C’è il rischio di un grave danno all’ecosistema del fiume Sacco nel territorio che comprende Anagni e Sgurgola, dove nella notte di Pasquetta sono stati scaricati abusivamente quintali di letame. L’allarme è scattato attorno alle ore 9 di martedì mattina. L’aria irrespirabile e acqua marrone e schiuma in superficie non lasciavano intravvedere nulla di buono nella zona a confine tra Anagni e Sgurgola. Sul posto si sono portati i Carabinieri della stazione di Sgurgola, i dirigenti dell’Arpa Lazio e i Forestali della stazione di Sora.

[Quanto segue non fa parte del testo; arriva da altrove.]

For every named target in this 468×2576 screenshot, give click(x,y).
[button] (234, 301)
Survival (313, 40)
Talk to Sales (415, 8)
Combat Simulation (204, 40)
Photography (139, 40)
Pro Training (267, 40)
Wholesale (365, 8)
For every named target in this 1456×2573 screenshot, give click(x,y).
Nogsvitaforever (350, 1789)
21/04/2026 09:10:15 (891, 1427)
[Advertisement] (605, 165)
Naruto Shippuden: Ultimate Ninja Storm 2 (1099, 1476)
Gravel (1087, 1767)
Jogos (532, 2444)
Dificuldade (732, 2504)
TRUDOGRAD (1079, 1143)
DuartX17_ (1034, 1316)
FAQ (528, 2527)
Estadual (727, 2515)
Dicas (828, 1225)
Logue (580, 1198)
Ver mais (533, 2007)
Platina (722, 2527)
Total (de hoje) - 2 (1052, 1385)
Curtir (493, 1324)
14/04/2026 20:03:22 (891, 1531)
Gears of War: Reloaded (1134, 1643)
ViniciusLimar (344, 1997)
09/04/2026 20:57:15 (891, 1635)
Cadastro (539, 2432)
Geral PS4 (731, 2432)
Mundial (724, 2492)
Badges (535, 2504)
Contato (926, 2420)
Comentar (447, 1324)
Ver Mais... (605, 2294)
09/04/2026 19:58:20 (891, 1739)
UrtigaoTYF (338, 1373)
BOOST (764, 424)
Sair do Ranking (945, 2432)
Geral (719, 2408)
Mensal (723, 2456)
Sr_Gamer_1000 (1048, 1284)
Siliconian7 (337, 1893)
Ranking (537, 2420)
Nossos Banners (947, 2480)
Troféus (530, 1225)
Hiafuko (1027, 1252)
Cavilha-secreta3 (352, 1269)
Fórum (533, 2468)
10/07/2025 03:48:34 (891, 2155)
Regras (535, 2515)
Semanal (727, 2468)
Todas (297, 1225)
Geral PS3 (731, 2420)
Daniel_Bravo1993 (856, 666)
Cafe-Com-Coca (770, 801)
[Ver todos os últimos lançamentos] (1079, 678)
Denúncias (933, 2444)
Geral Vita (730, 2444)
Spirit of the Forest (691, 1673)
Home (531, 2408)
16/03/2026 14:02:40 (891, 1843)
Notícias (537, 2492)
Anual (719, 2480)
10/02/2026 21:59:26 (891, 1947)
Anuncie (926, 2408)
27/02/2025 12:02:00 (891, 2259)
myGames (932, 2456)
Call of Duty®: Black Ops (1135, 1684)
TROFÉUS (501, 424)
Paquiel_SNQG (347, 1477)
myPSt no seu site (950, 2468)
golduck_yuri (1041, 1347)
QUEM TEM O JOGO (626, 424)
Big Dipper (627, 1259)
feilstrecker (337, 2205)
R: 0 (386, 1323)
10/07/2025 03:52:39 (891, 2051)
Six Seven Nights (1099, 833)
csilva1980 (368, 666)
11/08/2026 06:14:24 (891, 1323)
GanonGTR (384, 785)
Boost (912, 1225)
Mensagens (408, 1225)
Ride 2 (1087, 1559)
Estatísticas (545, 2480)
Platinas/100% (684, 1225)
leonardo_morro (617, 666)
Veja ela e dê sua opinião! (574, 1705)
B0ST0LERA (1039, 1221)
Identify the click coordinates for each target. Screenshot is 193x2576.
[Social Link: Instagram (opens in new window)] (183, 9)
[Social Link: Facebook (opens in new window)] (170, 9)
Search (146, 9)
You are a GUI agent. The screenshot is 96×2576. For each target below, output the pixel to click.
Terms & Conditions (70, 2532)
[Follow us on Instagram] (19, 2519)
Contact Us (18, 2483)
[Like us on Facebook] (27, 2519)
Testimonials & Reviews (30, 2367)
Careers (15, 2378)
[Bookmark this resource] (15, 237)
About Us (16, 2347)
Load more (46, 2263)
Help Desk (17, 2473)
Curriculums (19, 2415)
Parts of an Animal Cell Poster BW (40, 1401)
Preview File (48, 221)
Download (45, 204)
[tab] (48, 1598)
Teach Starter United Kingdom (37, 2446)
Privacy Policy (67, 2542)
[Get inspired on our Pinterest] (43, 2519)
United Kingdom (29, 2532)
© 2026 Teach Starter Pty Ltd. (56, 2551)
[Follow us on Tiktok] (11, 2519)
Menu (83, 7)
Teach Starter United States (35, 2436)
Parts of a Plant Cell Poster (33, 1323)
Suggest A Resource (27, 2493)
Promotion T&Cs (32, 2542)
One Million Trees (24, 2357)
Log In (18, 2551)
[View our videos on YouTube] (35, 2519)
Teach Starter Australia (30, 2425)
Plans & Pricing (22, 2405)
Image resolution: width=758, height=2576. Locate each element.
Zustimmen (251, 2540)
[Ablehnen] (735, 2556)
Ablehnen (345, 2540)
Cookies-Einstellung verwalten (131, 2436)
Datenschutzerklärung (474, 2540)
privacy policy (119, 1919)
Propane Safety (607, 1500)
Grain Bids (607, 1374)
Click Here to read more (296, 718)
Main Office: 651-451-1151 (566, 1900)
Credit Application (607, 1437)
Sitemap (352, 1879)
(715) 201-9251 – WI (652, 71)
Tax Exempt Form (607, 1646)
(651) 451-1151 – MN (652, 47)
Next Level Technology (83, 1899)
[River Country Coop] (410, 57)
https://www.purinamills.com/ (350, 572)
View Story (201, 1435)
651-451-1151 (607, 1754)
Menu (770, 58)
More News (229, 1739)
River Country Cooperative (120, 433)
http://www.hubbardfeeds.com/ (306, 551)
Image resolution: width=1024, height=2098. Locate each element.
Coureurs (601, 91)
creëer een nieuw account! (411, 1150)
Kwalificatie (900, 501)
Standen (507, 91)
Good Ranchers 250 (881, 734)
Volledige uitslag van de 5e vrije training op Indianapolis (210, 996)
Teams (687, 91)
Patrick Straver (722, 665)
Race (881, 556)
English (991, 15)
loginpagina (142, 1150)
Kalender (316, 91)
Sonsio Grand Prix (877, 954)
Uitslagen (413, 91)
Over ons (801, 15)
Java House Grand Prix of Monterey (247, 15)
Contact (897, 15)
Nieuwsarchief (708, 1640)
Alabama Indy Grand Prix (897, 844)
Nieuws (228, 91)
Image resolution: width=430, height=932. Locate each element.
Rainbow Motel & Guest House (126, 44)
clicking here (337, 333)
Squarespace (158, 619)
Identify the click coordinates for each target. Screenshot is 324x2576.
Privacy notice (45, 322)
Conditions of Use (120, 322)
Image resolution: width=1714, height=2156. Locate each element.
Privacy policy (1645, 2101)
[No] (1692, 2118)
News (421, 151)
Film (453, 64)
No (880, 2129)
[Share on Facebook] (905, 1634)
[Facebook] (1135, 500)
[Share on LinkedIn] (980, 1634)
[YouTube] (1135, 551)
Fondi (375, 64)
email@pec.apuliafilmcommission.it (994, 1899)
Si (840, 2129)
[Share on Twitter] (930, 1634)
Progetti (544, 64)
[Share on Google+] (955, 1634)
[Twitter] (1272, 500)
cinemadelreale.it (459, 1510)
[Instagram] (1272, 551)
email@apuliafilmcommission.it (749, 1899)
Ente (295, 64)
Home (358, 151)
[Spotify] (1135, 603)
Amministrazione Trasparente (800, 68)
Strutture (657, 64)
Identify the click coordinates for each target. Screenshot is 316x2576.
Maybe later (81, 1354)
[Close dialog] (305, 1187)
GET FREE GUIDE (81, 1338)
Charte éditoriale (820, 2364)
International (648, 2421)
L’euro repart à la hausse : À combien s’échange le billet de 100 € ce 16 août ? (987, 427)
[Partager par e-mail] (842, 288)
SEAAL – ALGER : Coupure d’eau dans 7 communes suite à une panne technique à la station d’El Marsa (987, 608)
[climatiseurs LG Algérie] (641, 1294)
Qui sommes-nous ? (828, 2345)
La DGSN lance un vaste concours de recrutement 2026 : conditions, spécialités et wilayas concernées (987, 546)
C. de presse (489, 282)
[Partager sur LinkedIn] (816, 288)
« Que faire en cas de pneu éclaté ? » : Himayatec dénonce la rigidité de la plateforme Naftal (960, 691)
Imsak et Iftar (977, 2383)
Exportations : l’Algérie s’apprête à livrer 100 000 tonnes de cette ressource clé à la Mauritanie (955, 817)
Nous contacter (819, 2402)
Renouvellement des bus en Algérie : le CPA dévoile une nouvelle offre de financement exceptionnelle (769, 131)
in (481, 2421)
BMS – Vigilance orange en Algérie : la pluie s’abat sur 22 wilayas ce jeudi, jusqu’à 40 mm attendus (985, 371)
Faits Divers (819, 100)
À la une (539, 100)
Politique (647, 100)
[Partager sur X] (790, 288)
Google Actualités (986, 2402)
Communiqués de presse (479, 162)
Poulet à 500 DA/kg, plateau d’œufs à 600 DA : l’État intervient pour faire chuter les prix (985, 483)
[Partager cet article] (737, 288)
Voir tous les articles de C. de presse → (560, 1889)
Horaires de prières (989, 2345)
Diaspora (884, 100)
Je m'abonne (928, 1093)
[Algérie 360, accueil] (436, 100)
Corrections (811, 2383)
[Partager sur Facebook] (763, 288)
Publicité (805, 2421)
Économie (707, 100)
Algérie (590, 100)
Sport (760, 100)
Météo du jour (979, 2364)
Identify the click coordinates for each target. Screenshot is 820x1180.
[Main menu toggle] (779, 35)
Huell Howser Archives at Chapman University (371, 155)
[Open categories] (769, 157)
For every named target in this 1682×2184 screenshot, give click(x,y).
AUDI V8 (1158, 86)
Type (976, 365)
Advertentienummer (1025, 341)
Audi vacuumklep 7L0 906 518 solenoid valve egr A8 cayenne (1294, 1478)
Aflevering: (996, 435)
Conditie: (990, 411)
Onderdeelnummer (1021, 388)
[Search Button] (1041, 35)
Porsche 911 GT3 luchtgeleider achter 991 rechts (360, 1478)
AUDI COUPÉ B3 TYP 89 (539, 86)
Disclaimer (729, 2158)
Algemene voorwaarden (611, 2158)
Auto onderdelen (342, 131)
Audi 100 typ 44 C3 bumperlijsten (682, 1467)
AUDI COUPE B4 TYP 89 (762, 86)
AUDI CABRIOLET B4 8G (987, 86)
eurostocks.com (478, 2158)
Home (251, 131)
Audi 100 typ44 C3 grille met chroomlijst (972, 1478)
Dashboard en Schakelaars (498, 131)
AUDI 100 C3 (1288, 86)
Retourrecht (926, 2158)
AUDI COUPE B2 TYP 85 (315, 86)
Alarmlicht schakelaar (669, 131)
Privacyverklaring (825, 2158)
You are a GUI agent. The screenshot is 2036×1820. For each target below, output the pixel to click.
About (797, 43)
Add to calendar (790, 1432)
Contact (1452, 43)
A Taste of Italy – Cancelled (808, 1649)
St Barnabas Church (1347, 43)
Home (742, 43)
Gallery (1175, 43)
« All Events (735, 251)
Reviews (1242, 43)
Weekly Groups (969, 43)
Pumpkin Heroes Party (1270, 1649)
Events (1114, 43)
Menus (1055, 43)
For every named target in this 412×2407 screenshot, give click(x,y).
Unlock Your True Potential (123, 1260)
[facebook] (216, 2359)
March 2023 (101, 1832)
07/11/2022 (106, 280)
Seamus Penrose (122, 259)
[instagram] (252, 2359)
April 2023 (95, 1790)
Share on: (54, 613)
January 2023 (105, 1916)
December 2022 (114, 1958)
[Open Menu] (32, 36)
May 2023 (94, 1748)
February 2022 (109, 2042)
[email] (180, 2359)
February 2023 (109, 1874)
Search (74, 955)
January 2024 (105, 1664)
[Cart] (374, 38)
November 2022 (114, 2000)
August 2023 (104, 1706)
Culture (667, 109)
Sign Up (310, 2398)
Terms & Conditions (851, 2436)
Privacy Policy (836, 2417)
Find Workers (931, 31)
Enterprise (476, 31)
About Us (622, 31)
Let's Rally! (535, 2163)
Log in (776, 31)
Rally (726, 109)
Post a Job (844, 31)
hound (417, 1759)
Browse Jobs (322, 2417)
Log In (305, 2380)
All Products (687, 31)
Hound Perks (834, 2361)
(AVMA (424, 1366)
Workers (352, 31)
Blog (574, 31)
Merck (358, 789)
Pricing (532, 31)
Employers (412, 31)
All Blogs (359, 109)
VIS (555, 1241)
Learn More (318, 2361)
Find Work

Le acque contaminate hanno seguito il corso naturale del fiume, trascinando con sé l’inquinamento attraverso diversi comuni della provincia di Frosinone. Da valutare ora i danni all’ecosistema fluviale e sulle attività agricole che dipendono dalle acque del Sacco.
Le indagini sono in corso. I militari dell’Arma stanno lavorando per risalire ai responsabili, attraverso l’analisi delle immagini delle eventuali telecamere presenti nella zona e l’acquisizione di ogni elemento utile a ricostruire la dinamica dello scarico. I risultati delle analisi dell’ARPA Lazio forniranno ulteriori indicazioni.